Monday, August 16, 2010

Entourage is Worse Than Heroes

Yeah, I said it! Heroes was a boring show with terrible acting (save for the father figure who tried to carry the whole thing on his back) that seemed intimidated by the greatness of its premise, spent too much time on lame characters, ruined its best ones, and managed to stick around because people wanted to believe it would get better.

It didn't.

Entourage is a boring show with terrible acting (save for the superagent who tries to carry the whole thing on his back) that seems intimidated by the greatness of its premise, spends too much time on lame characters, has ruined its best ones, and manages to stick around because people want to believe it will get better.

It won't. And Turtle's girlfriend was there for the downfall of both of them.

Now, that might seem like a tie, but Entourage has done something Heroes never did; it has insulted me on a social level. Heroes was just a poorly executed show, Entourage is a poorly executed show AND it's as embarrassing to be associated with as a direct-to-DVD American Pie sequel being shown on Spike TV with all the ad space bought up by AXE Body Spray.

Here are some of the things I can't help but feel like I'm signing off on by continuing to watch:
  • The most desirable women in the world are highly experienced porn stars.
  • Tequila is awesome and it makes for an interesting show to spend 40% of the running time talking about it.
  • Family Guy is so amazing that you can completely elevate a TERRIBLE sounding animated show about monkeys just by invoking its name.
  • Skydiving is THE most bad ass thing you can ever do and you should totally spend an entire season talking about nothing but the one time you did it.
  • Owning an NFL team is the only acceptable dream for any person and you should totally ruin your life for the chance to spend ungodly amounts of money buying one.
  • You should get in an SUV with a bunch of armed me in Mexico if a girl you sexually harassed tells you to trust her.
  • An effective and interesting way to present a happy engagement is by having one or two scenes and episode where the worst character talks to his fiance is a whiny voice and she basically just finds new ways to say "I support you" while making the same half-smiling face every single time.
I don't agree with any of those, and I've BEEN skydiving! The only problem is I'm going to keep watching, I know I am. You had to commit at least 45 minutes to watching Heroes, so when you were disappointed you were also annoyed that you wasted that time. An episode of Entourage has what? 15 minutes of actual content...maybe less? The opening title sequence is 2 minutes long. Seriously! I have to hit 30 second skip 4 times to get past it on Tivo. Lost's opening titles were about 3 seconds, if that. Before that you have the "previously on Entourage..." recap, because the story is SO INCREDIBLY COMPLEX AND DIFFICULT TO KEEP TRACK OF! I'm surprised there isn't an EntourageWiki to help fans keep up to date with hidden content and theories. Actually, maybe there is, I just couldn't be bothered to check.

Like I said, I'll keep watching because it seems like low risk because of almost no time commitment. Still, there is the soul crushing realization that you're watching the male equivalent of Twilight. A boring story about truly unlikeable characters inhabiting a world created by the mind of a 14 year old who was obviously aiming for "meh" out of fear of scaring people off with quality.

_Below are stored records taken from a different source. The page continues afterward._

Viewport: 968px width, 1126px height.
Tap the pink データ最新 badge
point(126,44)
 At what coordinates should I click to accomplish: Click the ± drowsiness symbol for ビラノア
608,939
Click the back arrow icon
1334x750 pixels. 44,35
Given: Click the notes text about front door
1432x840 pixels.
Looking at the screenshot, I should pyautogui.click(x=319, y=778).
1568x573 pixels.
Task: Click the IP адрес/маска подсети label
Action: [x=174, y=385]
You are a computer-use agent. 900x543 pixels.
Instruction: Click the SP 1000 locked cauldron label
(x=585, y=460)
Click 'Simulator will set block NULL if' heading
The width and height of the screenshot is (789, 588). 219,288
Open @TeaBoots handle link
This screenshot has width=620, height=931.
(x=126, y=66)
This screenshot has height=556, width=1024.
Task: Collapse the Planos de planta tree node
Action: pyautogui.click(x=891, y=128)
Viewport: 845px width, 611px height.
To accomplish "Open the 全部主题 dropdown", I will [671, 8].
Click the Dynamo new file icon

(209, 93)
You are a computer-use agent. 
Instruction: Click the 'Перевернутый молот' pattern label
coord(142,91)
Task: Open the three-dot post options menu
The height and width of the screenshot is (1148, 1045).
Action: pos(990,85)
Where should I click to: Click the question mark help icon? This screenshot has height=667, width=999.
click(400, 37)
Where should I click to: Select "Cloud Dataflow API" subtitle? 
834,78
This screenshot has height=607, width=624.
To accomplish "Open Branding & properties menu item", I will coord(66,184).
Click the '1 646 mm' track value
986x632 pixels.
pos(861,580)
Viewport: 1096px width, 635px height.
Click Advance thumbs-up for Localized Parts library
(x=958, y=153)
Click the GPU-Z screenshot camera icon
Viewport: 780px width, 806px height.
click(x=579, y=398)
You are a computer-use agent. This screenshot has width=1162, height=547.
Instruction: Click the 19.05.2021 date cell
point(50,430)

I will say this though, definitively; I can't take another "E likes it!" scene. You know the ones, where a really stupid idea or script is introduced because the writers can't even get their own show right never mind come up with a decent idea for another one. They have E completely overact (which is hard for a person who can't even regular act) how impressed he is, and that's supposed to convince us how great it is. An animated show with Drama as a monkey going through a divorce is terrible enough, having E laugh like a hyena at every stupid thing Billy says in the presentation is desperate. One more of those and I'm gone, so I'd guess two more episodes.